Le Potentiel (Kinshasa)

Congo-Kinshasa: La gratuité de l'enseignement primaire dans les établissements public n'est que de façade

Kinshasa — La rentrée scolaire 2010-2011 est annoncée pour le lundi 6 septembre prochain. Avec, en prime, la gratuité « effective de l'enseignement primaire dans les établissements public », annoncée le 30 août dernier à Kananga par le chef de l'Etat.

Mais, les parents d'élèves ne sont réjouis de la nouvelle que durant un laps de temps, le ministre de l'Enseignement primaire, secondaire et professionnel ayant résolu de jouer au rabat-joie.

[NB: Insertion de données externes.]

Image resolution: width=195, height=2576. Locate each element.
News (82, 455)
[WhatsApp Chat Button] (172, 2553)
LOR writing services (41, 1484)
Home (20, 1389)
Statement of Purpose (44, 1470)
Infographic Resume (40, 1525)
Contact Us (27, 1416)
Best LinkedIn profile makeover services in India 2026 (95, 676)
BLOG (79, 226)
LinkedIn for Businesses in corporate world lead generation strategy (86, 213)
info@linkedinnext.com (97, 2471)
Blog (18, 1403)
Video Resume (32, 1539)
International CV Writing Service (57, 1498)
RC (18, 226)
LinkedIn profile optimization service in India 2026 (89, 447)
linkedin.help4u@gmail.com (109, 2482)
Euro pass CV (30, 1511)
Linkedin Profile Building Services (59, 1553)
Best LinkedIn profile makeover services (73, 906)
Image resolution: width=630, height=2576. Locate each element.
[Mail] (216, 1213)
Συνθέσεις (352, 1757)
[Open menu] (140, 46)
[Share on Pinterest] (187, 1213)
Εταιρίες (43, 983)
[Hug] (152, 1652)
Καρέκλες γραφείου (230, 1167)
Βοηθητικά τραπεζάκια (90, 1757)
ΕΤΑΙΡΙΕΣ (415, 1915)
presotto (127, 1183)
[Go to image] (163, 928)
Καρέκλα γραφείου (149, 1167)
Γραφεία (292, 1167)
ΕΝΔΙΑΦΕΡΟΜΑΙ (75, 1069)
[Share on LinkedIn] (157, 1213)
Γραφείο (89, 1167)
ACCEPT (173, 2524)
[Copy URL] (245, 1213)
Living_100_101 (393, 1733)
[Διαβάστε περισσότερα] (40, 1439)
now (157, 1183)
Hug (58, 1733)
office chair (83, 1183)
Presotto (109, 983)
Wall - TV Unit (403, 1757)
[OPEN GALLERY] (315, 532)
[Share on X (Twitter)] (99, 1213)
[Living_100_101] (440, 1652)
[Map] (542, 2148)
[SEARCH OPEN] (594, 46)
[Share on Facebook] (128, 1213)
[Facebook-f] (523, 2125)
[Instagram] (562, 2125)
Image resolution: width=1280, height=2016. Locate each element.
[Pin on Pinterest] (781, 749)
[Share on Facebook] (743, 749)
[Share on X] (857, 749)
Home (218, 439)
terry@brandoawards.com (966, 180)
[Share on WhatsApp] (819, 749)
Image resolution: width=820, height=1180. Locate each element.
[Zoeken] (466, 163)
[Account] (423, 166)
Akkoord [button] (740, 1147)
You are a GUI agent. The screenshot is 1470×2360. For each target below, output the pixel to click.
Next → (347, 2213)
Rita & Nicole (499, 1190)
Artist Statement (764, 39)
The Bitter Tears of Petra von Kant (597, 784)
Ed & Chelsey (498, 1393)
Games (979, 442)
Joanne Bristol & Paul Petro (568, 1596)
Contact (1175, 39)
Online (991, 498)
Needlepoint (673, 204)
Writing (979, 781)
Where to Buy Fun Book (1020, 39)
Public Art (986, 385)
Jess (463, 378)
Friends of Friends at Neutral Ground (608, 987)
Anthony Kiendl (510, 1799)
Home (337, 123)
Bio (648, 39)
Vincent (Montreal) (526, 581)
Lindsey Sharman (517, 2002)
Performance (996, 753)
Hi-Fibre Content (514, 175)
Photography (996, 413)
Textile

Sans attendre une décision du gouvernement que le chef de l'Etat « charge de prendre toutes les dispositions nécessaires pour rendre effective la gratuité de l'enseignement dans tous les établissements publics dès la rentrée dès la rentrée scolaire 2010-2011 », il a vite faire d'en réduire la portée.

« La gratuité ( ) sera rendue effective en deux phases », a-t-il décrété, en lieu et place du Conseil des ministres.

Son communiqué « officiel », publié à la suite de celui du président de la République, décrète que la première phase « concerne les classes de première, deuxième et troisième années primaires dans toutes les provinces hormis les villes de Kinshasa et de Lubumbashi où le taux d'exclusion et l'indice de parité, fille-garçon, sont les plus faibles du pays ».

Alors que « l'enseignement primaire est obligatoire et gratuit dans les établissements publics », aux termes de l'alinéa 5 de l'article 43 de la Constitution. « L'éradication de l'analphabétisme (étant) un devoir national pour la réalisation duquel le gouvernement doit élaborer un programme spécifique », souligne l'article 44.

Et sans autre précision et dans un style sibyllin, il a, tout aussi souverainement, décidé que « la gratuité sera étendue dans la seconde phase aux autres classes du primaire et aux villes de Kinshasa et de Lubumbashi ».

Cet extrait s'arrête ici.